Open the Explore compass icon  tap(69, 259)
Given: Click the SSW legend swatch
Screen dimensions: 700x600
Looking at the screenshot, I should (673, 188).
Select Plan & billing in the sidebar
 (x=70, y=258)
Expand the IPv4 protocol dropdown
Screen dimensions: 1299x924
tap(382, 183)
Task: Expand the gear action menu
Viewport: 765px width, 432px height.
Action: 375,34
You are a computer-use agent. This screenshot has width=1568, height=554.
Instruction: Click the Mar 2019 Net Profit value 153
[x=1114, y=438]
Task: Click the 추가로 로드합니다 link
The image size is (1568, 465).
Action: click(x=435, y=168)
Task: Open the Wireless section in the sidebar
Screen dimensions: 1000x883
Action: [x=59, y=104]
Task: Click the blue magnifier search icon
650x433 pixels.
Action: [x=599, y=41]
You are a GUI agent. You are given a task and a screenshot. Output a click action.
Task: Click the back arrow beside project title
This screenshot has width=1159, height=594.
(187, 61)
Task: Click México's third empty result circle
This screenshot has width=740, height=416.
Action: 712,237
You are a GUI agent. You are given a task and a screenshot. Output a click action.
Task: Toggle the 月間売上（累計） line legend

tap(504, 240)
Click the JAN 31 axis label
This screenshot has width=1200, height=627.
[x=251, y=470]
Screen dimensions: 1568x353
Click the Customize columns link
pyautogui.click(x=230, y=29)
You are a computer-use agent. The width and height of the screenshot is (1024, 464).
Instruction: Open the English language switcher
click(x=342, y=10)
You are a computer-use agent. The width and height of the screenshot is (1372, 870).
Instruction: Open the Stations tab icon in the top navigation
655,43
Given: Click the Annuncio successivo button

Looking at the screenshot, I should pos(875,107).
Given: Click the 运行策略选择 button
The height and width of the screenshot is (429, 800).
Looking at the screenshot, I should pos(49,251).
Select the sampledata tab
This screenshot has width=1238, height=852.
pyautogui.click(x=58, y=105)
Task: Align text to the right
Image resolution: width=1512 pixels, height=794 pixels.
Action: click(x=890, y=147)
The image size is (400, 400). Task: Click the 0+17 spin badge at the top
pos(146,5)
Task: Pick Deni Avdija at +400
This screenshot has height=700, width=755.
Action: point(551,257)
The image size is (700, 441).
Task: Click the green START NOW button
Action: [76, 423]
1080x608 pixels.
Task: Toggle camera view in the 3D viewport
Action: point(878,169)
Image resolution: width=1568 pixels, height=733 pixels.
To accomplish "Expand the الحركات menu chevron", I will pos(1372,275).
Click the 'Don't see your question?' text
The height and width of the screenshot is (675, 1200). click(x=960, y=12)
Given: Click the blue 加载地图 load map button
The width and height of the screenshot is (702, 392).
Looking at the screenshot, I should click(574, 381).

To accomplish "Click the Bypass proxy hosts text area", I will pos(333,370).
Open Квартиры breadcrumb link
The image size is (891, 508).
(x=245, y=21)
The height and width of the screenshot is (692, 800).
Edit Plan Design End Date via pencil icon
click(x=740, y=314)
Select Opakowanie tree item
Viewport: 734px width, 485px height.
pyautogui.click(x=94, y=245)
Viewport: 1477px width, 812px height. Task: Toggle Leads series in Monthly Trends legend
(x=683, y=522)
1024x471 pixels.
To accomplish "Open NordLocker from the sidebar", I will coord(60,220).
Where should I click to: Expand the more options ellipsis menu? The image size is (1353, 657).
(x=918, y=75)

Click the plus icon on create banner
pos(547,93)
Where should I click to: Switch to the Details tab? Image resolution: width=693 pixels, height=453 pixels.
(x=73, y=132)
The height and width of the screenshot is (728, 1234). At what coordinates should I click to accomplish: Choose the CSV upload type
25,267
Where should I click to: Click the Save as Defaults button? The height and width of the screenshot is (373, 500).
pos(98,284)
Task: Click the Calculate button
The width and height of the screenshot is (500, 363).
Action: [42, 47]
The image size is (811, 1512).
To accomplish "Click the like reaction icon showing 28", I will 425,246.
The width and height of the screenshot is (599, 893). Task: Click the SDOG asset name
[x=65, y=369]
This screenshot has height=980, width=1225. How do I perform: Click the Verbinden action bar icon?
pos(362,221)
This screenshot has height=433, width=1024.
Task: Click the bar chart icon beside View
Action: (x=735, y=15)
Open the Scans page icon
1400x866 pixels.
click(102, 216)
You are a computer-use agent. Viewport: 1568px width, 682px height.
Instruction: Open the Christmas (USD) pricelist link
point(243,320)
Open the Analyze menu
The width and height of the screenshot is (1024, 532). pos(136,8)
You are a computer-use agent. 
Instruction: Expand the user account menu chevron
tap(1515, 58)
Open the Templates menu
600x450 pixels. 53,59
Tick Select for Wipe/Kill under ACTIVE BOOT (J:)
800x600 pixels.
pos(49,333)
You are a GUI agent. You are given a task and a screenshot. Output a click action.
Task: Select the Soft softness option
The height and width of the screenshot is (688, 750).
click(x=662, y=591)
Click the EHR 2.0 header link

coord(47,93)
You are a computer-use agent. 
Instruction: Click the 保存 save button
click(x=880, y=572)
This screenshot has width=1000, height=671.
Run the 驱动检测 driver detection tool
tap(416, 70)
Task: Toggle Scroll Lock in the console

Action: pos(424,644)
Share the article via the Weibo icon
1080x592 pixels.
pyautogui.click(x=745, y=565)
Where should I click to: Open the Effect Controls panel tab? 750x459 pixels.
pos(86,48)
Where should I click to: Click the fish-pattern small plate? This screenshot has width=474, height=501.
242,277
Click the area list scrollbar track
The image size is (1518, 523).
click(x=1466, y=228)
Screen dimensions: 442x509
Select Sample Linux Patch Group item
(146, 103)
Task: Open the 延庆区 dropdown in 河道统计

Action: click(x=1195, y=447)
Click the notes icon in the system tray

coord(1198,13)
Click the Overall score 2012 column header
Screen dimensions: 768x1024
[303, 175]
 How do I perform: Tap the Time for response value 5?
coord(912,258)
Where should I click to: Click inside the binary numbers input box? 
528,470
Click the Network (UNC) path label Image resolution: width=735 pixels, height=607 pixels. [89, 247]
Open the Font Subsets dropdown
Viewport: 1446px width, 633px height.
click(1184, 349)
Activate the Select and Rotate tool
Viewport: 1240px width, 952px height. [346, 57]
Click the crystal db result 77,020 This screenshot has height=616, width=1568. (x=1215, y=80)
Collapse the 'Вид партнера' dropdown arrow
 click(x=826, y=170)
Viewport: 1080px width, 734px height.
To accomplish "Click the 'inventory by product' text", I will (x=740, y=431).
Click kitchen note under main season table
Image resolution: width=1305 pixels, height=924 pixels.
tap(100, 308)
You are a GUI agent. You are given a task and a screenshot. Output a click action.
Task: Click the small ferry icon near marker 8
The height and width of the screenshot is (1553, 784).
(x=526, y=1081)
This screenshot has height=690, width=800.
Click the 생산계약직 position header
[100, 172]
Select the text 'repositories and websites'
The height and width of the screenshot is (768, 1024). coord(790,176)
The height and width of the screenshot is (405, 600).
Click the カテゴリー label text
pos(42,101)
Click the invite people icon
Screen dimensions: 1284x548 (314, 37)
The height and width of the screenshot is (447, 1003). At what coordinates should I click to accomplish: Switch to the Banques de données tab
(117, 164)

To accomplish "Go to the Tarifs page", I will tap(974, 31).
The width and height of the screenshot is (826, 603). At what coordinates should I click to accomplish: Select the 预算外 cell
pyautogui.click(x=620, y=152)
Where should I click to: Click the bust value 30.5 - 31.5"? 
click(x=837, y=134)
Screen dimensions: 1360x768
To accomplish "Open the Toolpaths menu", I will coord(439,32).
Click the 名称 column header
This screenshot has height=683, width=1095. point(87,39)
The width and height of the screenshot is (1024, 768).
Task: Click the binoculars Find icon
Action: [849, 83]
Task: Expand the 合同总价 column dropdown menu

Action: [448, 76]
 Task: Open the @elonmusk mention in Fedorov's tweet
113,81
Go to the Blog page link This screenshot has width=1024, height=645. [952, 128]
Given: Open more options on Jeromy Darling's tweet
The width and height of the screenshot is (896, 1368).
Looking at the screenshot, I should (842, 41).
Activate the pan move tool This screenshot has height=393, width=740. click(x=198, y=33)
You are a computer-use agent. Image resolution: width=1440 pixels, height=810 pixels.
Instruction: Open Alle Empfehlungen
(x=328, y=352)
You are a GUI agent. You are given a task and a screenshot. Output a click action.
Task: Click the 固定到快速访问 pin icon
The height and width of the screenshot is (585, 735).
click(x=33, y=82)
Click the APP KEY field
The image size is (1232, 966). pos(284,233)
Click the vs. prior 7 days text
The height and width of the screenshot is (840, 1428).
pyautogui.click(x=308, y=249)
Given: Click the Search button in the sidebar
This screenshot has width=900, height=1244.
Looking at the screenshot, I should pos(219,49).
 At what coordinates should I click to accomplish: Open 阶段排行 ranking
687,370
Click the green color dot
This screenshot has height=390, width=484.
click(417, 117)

What needs to be done:
Give an exact copy of the lines above from the line with "Task: Pick Deni Avdija at +400" up to and including the line with "Task: Click the Calculate button", and leave everything else out.

The answer:
Task: Pick Deni Avdija at +400
This screenshot has height=700, width=755.
Action: point(551,257)
The image size is (700, 441).
Task: Click the green START NOW button
Action: [76, 423]
1080x608 pixels.
Task: Toggle camera view in the 3D viewport
Action: point(878,169)
Image resolution: width=1568 pixels, height=733 pixels.
To accomplish "Expand the الحركات menu chevron", I will pos(1372,275).
Click the 'Don't see your question?' text
The height and width of the screenshot is (675, 1200). click(x=960, y=12)
Given: Click the blue 加载地图 load map button
The width and height of the screenshot is (702, 392).
Looking at the screenshot, I should click(574, 381).

To accomplish "Click the Bypass proxy hosts text area", I will pos(333,370).
Open Квартиры breadcrumb link
The image size is (891, 508).
(x=245, y=21)
The height and width of the screenshot is (692, 800).
Edit Plan Design End Date via pencil icon
click(x=740, y=314)
Select Opakowanie tree item
Viewport: 734px width, 485px height.
pyautogui.click(x=94, y=245)
Viewport: 1477px width, 812px height. Task: Toggle Leads series in Monthly Trends legend
(x=683, y=522)
1024x471 pixels.
To accomplish "Open NordLocker from the sidebar", I will coord(60,220).
Where should I click to: Expand the more options ellipsis menu? The image size is (1353, 657).
(x=918, y=75)

Click the plus icon on create banner
pos(547,93)
Where should I click to: Switch to the Details tab? Image resolution: width=693 pixels, height=453 pixels.
(x=73, y=132)
The height and width of the screenshot is (728, 1234). At what coordinates should I click to accomplish: Choose the CSV upload type
25,267
Where should I click to: Click the Save as Defaults button? The height and width of the screenshot is (373, 500).
pos(98,284)
Task: Click the Calculate button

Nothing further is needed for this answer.